TASK DESCRIPTION: Your response should contain every line from the data below that holds the string "resolution".

SOURCE MATERIAL:
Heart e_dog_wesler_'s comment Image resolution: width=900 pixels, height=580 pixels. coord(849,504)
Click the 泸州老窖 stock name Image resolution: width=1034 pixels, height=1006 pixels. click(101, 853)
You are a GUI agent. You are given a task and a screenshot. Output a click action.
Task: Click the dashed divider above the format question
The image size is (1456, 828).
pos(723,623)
---
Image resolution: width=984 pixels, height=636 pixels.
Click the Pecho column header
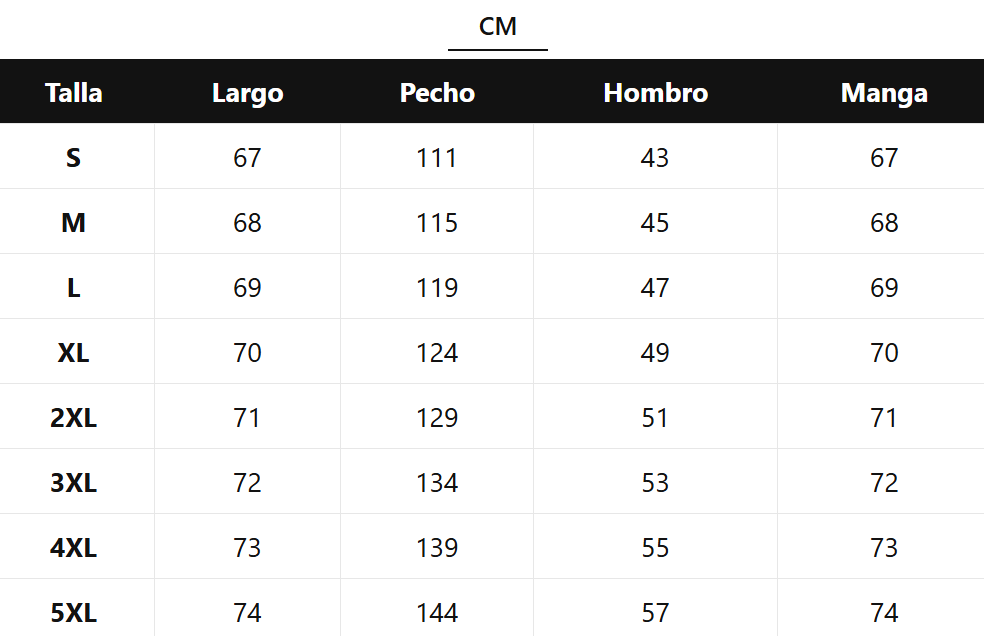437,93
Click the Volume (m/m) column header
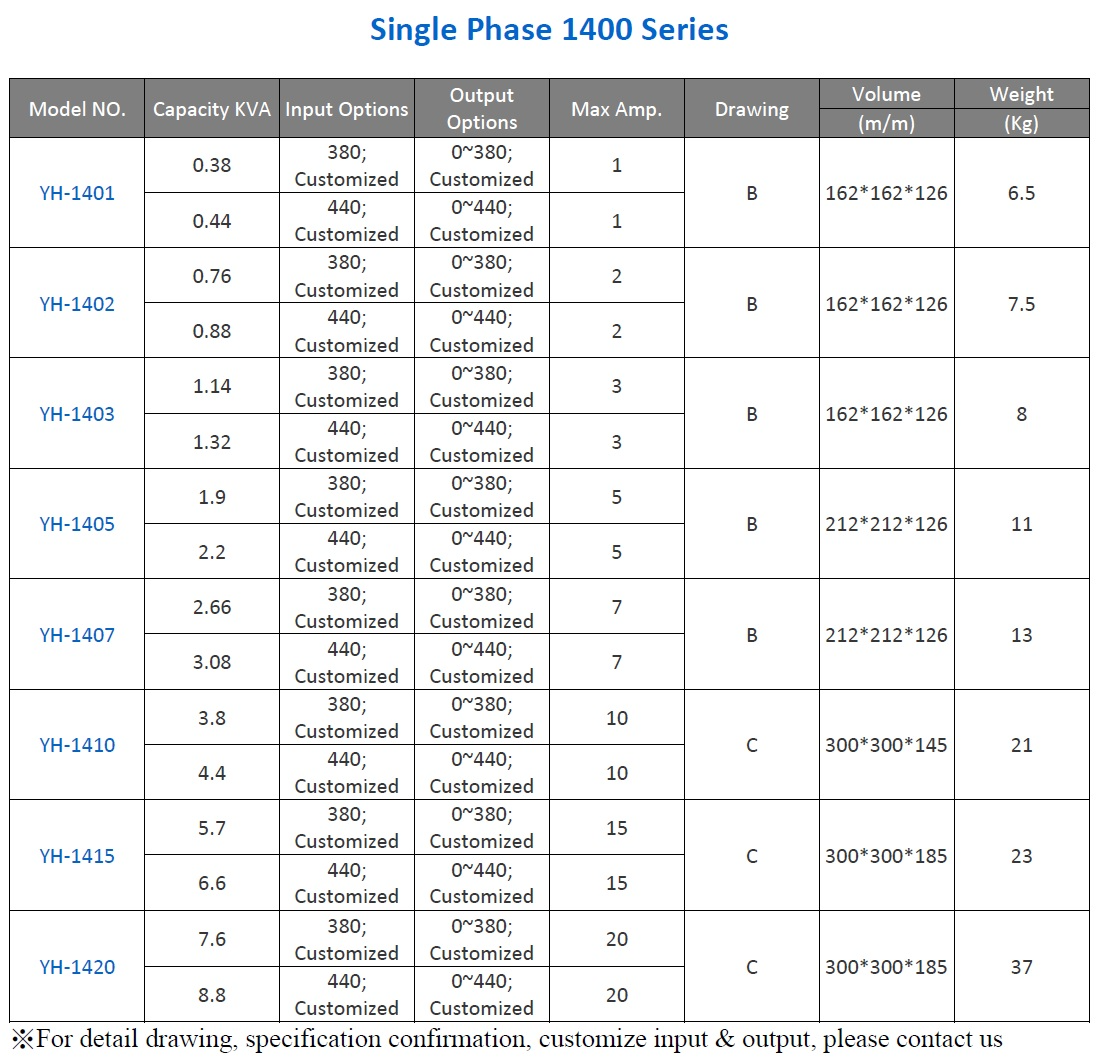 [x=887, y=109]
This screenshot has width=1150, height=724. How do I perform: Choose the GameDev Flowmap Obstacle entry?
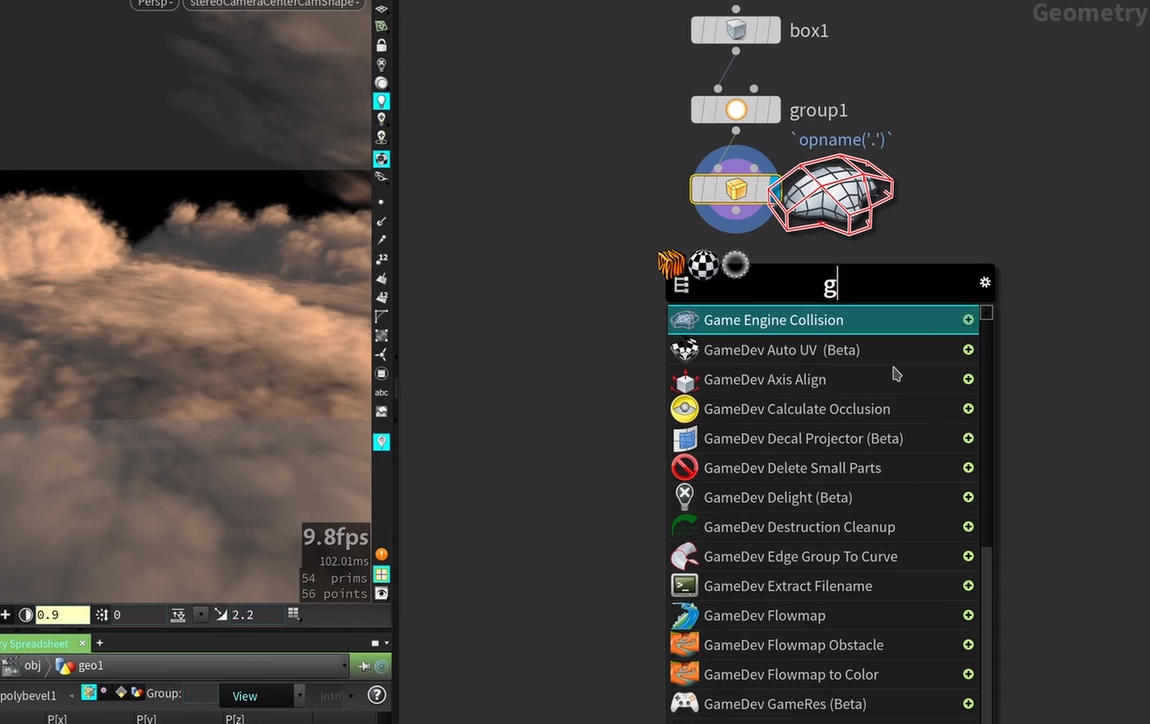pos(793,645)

WRITTEN RESPONSE:
Heart e_dog_wesler_'s comment Image resolution: width=900 pixels, height=580 pixels. coord(849,504)
Click the 泸州老窖 stock name Image resolution: width=1034 pixels, height=1006 pixels. click(101, 853)
Image resolution: width=984 pixels, height=636 pixels.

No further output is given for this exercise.